* [Goal of the exercise] Copy the listing below line for line, without changing a single character.

* [Dataset]

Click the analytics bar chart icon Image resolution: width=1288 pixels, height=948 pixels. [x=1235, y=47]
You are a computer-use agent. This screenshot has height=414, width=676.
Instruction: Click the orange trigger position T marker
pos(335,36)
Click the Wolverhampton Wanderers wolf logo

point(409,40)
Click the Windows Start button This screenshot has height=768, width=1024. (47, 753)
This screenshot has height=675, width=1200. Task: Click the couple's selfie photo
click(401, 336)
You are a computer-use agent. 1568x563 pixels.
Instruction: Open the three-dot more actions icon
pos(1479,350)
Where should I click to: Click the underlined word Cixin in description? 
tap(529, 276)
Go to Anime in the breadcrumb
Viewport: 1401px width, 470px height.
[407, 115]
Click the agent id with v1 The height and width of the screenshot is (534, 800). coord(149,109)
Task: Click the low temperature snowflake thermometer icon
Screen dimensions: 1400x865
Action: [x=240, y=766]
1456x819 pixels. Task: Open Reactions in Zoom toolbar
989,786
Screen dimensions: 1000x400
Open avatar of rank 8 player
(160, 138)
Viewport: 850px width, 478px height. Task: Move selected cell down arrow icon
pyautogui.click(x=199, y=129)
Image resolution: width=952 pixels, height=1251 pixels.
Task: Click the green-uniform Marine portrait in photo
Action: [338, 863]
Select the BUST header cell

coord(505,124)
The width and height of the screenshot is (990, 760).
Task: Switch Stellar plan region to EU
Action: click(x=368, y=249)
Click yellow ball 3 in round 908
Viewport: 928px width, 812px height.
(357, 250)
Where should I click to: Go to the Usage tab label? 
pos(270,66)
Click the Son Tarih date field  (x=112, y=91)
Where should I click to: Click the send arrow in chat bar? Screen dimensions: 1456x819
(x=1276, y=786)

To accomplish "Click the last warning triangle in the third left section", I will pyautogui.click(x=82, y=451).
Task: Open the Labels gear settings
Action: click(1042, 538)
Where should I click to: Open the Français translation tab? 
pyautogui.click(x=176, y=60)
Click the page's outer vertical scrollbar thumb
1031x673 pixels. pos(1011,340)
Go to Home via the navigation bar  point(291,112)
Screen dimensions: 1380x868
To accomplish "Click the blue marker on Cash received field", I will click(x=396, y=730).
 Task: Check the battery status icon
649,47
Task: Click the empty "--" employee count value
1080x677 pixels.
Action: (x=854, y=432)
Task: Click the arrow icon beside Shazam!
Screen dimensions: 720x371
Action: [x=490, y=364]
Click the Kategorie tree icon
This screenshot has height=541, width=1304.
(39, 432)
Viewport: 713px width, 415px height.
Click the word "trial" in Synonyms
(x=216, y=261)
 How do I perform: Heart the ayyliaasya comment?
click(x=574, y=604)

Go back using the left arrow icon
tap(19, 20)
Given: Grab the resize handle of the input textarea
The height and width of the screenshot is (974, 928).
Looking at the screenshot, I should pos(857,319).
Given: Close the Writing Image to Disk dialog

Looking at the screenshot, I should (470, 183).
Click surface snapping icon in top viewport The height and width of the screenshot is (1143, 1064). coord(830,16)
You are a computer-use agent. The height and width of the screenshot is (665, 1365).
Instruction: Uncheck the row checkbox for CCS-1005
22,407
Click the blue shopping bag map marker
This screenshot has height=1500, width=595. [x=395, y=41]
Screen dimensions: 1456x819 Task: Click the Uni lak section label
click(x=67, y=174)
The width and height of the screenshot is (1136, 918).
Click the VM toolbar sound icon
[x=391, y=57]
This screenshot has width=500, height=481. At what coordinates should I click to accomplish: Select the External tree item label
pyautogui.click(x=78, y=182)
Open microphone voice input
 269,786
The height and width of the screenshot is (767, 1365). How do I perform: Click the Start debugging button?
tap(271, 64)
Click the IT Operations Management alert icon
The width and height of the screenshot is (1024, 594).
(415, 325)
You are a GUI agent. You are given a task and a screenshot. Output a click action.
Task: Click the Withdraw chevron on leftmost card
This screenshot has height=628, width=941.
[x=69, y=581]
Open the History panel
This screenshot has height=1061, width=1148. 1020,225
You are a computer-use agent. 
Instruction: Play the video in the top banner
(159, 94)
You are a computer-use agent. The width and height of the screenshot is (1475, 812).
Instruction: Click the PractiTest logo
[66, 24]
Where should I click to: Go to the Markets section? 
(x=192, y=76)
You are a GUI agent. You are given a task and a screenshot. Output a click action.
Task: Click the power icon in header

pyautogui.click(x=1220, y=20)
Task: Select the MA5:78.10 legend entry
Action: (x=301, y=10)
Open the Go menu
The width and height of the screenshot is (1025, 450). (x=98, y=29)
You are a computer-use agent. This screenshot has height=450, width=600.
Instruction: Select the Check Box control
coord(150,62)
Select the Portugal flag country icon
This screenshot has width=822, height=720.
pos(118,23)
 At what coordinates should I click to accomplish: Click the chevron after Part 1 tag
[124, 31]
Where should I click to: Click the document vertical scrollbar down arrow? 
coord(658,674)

* [Output for this task]
Click the analytics bar chart icon Image resolution: width=1288 pixels, height=948 pixels. [x=1235, y=47]
You are a computer-use agent. This screenshot has height=414, width=676.
Instruction: Click the orange trigger position T marker
pos(335,36)
Click the Wolverhampton Wanderers wolf logo

point(409,40)
Click the Windows Start button This screenshot has height=768, width=1024. (47, 753)
This screenshot has height=675, width=1200. Task: Click the couple's selfie photo
click(401, 336)
You are a computer-use agent. 1568x563 pixels.
Instruction: Open the three-dot more actions icon
pos(1479,350)
Where should I click to: Click the underlined word Cixin in description? 
tap(529, 276)
Go to Anime in the breadcrumb
Viewport: 1401px width, 470px height.
[407, 115]
Click the agent id with v1 The height and width of the screenshot is (534, 800). coord(149,109)
Task: Click the low temperature snowflake thermometer icon
Screen dimensions: 1400x865
Action: [x=240, y=766]
1456x819 pixels. Task: Open Reactions in Zoom toolbar
989,786
Screen dimensions: 1000x400
Open avatar of rank 8 player
(160, 138)
Viewport: 850px width, 478px height. Task: Move selected cell down arrow icon
pyautogui.click(x=199, y=129)
Image resolution: width=952 pixels, height=1251 pixels.
Task: Click the green-uniform Marine portrait in photo
Action: [338, 863]
Select the BUST header cell

coord(505,124)
The width and height of the screenshot is (990, 760).
Task: Switch Stellar plan region to EU
Action: click(x=368, y=249)
Click yellow ball 3 in round 908
Viewport: 928px width, 812px height.
(357, 250)
Where should I click to: Go to the Usage tab label? 
pos(270,66)
Click the Son Tarih date field  (x=112, y=91)
Where should I click to: Click the send arrow in chat bar? Screen dimensions: 1456x819
(x=1276, y=786)

To accomplish "Click the last warning triangle in the third left section", I will pyautogui.click(x=82, y=451).
Task: Open the Labels gear settings
Action: click(1042, 538)
Where should I click to: Open the Français translation tab? 
pyautogui.click(x=176, y=60)
Click the page's outer vertical scrollbar thumb
1031x673 pixels. pos(1011,340)
Go to Home via the navigation bar  point(291,112)
Screen dimensions: 1380x868
To accomplish "Click the blue marker on Cash received field", I will click(x=396, y=730).
 Task: Check the battery status icon
649,47
Task: Click the empty "--" employee count value
1080x677 pixels.
Action: (x=854, y=432)
Task: Click the arrow icon beside Shazam!
Screen dimensions: 720x371
Action: [x=490, y=364]
Click the Kategorie tree icon
This screenshot has height=541, width=1304.
(39, 432)
Viewport: 713px width, 415px height.
Click the word "trial" in Synonyms
(x=216, y=261)
 How do I perform: Heart the ayyliaasya comment?
click(x=574, y=604)

Go back using the left arrow icon
tap(19, 20)
Given: Grab the resize handle of the input textarea
The height and width of the screenshot is (974, 928).
Looking at the screenshot, I should pos(857,319).
Given: Close the Writing Image to Disk dialog

Looking at the screenshot, I should (470, 183).
Click surface snapping icon in top viewport The height and width of the screenshot is (1143, 1064). coord(830,16)
You are a computer-use agent. The height and width of the screenshot is (665, 1365).
Instruction: Uncheck the row checkbox for CCS-1005
22,407
Click the blue shopping bag map marker
This screenshot has height=1500, width=595. [x=395, y=41]
Screen dimensions: 1456x819 Task: Click the Uni lak section label
click(x=67, y=174)
The width and height of the screenshot is (1136, 918).
Click the VM toolbar sound icon
[x=391, y=57]
This screenshot has width=500, height=481. At what coordinates should I click to accomplish: Select the External tree item label
pyautogui.click(x=78, y=182)
Open microphone voice input
 269,786
The height and width of the screenshot is (767, 1365). How do I perform: Click the Start debugging button?
tap(271, 64)
Click the IT Operations Management alert icon
The width and height of the screenshot is (1024, 594).
(415, 325)
You are a GUI agent. You are given a task and a screenshot. Output a click action.
Task: Click the Withdraw chevron on leftmost card
This screenshot has height=628, width=941.
[x=69, y=581]
Open the History panel
This screenshot has height=1061, width=1148. 1020,225
You are a computer-use agent. 
Instruction: Play the video in the top banner
(159, 94)
You are a computer-use agent. The width and height of the screenshot is (1475, 812).
Instruction: Click the PractiTest logo
[66, 24]
Where should I click to: Go to the Markets section? 
(x=192, y=76)
You are a GUI agent. You are given a task and a screenshot. Output a click action.
Task: Click the power icon in header

pyautogui.click(x=1220, y=20)
Task: Select the MA5:78.10 legend entry
Action: (x=301, y=10)
Open the Go menu
The width and height of the screenshot is (1025, 450). (x=98, y=29)
You are a computer-use agent. This screenshot has height=450, width=600.
Instruction: Select the Check Box control
coord(150,62)
Select the Portugal flag country icon
This screenshot has width=822, height=720.
pos(118,23)
 At what coordinates should I click to accomplish: Click the chevron after Part 1 tag
[124, 31]
Where should I click to: Click the document vertical scrollbar down arrow? 
coord(658,674)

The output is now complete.